Quoted text:
::::::

Signs You Might Be Too Canadian



	  1. You know all the words to "If I had a million dollars" by The
	     Barenaked Ladies, including the inter-stanza banter between Steven
	     and Ed.

	  2. You dismiss all beers under 6% as "for children and the elderly."

	  3. You hum David Foster's '88 Calgary Olympics theme in the shower.

	  4. You make up patriotic lyrics to go along with David Foster's '88
	     Calgary Olympics theme.

	  5. You cried when Gus "drowned" on Road To Avonlea.

	  6. You remember when Alanis Morrissette was "Too Hot To Hold".

	  7. You think there isn't enough of Peter Gzowski to go around.

	  8. You think "Ed the Sock" is funny.

	  9. You wonder why there isn't a 5 dollar coin, as you can only use more
	     change.

	 10. You spend hours in the dark making scale models of the Avro Arrow
	     and cursing the Diefenbaker government.

	 11. You watch MuchMusic constantly, in the hopes of occasional fleeting
	     glimpses of The Tragically Hip.

	 12. You have an Inuit carving by your bedside with the rationale, "what's
	     good enough protection for the  Prime Minister, is good enough for
	     me!"

	 13. You have memorized the Heritage Foundation's Heritage Moments,
	     including your favourites, "Burnt Toast!", "You know I canna read a
	     word...", and "Kanata".

	 14. You can sing "O' Canada" in French and actually know what the words
	     mean!!

	 15. You advocate the abolition of responsible government, in favour of
	     monarchist rule.

	 16. You think there isn't enough Queen on our currency.

	 17. You send angry letters to the CBC demanding the return of the
	     Hinterland Who's Who spots so you can finally find out what happens
	     to the arctic ptarmigan in winter.
	
	 18. You participate in Participaction!

	 19. You think Peter Mansbridge is sexy.

	 20. You think Lloyd Robertson is sexy.

	 21. You think Peter Kent is sexy.

	 22. You think Brad Pitt is so-so.

::::::

Material provided:
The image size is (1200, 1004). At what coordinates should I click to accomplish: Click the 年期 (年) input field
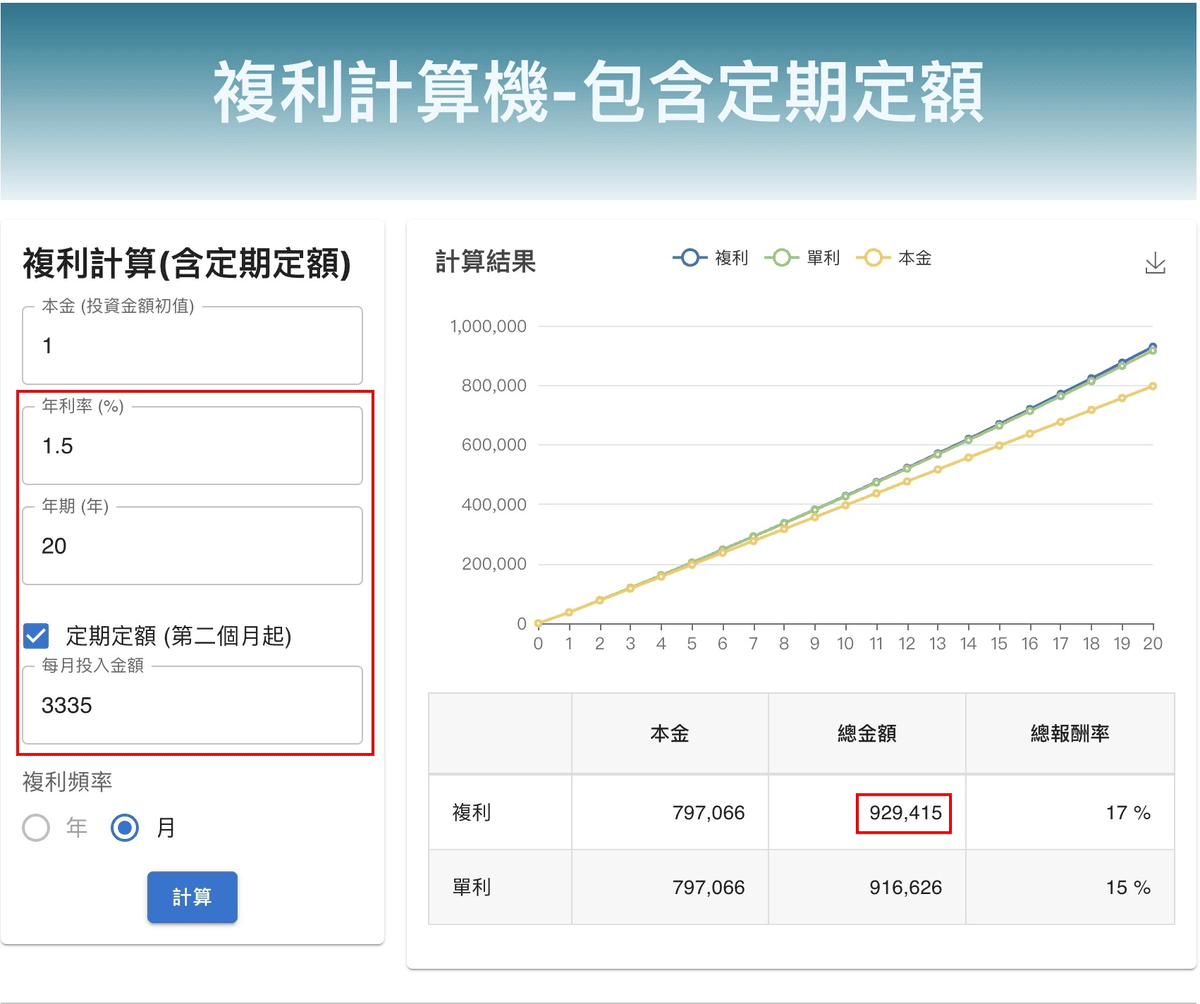tap(192, 546)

::::::

Exercise brief:
In the list of signs of being too Canadian, which beers are dismissed as "for children and the elderly"?

Written solution:
All beers under 6%.